As a contrasting data point, at age 62 my blood pressure is typically 106/66, after eating lower-and-lower carb for ten years and leaning towards mostly meat in recent years, and it used to be about 150/90 when I was avoiding meat and eating a lot of carbs. I also weighed about 90 pounds more then than I do now, and I now have zero tendency to over-eat, often having to consciously eat more than I am hungry for. I can eat only 1500 calories during a day, and in the evening not be hungry enough to eat anything else, and I say to myself, “I will make up for it by eating more tomorrow”, which I usually fail to do.
So, as a former carb-addicted obese person, I am now eating mostly meat, staying lean, and have no addictive eating habits that could put me back on the path towards metabolic syndrome.
@john sheehy I’m glad it worked out for you but it doesn’t work that way for everyone. It was exactly the opposite experience for me. It’s not about carbs for a number of folks but the type of carbs and the way it is sourced and cooked. For people whose ancestors ate a predominantly vegetarian whole foods diet they have inherited a different microbiome and reaction to various types of food.
@Lynda S Thank you Lynda – really helpful advice. xx
@Kathy you’re welcome!
Thanks I’ll look him up. Yes I agree, but it’s not just about eating crap is what I was getting at. The type of grains and livestock imported and crossbred were not compatible with the south asian microbiome. The imported solutions from the west initially solved our hunger problem in the 70s and 80s, but it was always a ticking time bomb.
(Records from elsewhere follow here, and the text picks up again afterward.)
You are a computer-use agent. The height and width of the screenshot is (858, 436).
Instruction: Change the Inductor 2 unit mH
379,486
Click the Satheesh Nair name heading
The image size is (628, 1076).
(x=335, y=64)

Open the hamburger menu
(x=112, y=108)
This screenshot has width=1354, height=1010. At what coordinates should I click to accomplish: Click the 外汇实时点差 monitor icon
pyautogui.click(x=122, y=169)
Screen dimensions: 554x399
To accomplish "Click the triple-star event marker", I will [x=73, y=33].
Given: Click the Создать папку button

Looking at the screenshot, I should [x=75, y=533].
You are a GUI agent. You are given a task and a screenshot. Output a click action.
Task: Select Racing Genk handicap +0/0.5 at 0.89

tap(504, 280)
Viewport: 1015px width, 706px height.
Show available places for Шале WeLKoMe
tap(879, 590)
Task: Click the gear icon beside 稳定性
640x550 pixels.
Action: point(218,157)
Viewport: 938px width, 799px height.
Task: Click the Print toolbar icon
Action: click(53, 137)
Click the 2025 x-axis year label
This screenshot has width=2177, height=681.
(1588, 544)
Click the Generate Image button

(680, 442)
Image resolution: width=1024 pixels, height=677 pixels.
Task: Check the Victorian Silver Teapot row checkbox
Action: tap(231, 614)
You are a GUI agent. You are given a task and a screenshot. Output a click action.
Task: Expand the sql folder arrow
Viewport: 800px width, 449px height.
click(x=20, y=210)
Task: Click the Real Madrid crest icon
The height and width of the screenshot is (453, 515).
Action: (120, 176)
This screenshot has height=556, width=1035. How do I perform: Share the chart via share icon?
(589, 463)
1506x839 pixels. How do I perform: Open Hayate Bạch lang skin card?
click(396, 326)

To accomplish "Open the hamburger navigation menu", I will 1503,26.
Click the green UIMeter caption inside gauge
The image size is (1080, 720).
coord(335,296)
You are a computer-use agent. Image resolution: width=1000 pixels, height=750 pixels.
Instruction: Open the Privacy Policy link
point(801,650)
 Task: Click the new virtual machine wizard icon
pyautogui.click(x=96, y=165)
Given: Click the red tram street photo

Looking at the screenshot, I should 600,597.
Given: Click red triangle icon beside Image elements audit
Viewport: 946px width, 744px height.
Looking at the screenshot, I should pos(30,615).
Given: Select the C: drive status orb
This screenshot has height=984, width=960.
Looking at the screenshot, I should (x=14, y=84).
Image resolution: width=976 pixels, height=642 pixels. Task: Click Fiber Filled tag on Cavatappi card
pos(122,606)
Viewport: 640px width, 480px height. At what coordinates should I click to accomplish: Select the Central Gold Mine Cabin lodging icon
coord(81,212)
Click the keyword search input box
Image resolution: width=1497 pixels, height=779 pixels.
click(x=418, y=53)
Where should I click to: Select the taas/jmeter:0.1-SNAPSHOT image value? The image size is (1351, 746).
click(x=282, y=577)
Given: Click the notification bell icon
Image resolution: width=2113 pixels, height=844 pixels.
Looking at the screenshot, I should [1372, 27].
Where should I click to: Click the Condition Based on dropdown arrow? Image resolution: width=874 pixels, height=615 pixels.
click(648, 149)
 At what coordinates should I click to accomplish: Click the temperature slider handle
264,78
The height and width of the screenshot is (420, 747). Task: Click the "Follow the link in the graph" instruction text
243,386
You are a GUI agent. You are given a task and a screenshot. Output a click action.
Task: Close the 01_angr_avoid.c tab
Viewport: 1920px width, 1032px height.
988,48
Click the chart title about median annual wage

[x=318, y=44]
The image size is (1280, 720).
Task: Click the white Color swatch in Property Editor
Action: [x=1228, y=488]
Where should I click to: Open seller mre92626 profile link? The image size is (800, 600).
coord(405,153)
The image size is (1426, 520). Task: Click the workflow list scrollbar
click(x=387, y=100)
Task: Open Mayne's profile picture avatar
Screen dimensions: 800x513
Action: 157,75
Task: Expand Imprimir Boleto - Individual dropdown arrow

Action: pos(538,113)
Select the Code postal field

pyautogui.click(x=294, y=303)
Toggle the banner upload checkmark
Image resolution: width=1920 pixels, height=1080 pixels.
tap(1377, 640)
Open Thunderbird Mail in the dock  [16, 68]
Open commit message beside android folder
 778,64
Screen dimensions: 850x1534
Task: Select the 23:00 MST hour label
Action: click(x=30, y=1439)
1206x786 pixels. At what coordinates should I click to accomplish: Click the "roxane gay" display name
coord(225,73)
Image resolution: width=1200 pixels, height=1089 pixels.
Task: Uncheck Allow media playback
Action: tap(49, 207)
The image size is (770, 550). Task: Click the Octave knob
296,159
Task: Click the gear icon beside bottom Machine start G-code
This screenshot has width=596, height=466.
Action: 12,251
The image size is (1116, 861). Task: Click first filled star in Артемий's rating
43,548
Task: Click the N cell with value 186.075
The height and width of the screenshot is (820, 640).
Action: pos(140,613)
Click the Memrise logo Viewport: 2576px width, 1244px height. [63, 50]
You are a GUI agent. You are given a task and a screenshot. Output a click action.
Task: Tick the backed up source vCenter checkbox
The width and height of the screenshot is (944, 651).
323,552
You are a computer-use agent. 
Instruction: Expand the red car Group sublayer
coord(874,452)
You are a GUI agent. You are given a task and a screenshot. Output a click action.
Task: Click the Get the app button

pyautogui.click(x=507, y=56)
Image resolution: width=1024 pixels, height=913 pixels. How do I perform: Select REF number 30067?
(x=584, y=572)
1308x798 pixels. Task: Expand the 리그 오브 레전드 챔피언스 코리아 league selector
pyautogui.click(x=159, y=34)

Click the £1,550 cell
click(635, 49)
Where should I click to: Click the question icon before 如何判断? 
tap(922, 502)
@rpaa fourever thanks, what you’re saying about the gut mircrobiome makes sense. I expect nobody knew in the 70’s. What I notice near where I like in Scotland, is that the elderly Asian community who were born in India and Pakistan have more than average diabetes and kidney failure and are on dialysis.
* live
@Linda Alexander That’s very sad indeed but I’m not surprised tbh!
Dear Johnathan & Co, thank you for this pod cast. I stopped putting sugar in my tea and coffee by drinking the juice of a lemon once a day for a short period. I attributed this to the effect on my taste buds. But maybe citric acid has a similar effect to acetic acid. Yours aye, Kelvin.
I arrived to similar conclusions concerning the order of foods and not having refined sugar while learning to manage my Long Covid. I’ve heared of others, too, who were successfully getting a handle on Long Covid by reducing sugar intake. Food for thought.
The idea of eating vegetables first when we have a main meal is fascinating because when I visited a French family in the 1970s, this is exactly how they ate. I was very surprised to be given green beans or salad separately, then a portion of meat and potatoes. They were a middle class rural family eating a traditional way.
I was wondering this too Kevin. I prefer lemon juice to vinegar. I’ll give it a try. I also remember seeing advice to drink water and lemon juice first thing as helpful for acne. Maybe this is why it helps!
So interesting but I am now a bit less certain than I was before about the role of exercise and staying physically active on your blood sugar. Is a general level of activity amd exercise beneficial to stabilising your blood sugar or mainly just if you do it in the 60 mins after eating? I had thought that generally being active lead to better blood sugars but it wasn’t clear from this interview?
Also, I’d love to know whether and how fasting is related to this topic.
I am 71 and I found that the Keto diet was a great help for me in controlling both blood sugar and HbA1C and also bloating (inflammation), brain fog and lethargy, etc. The stricter the Keto the better to start off but if you lose wt then make sure you add in electrolytes to counteract the loses from the wt loss.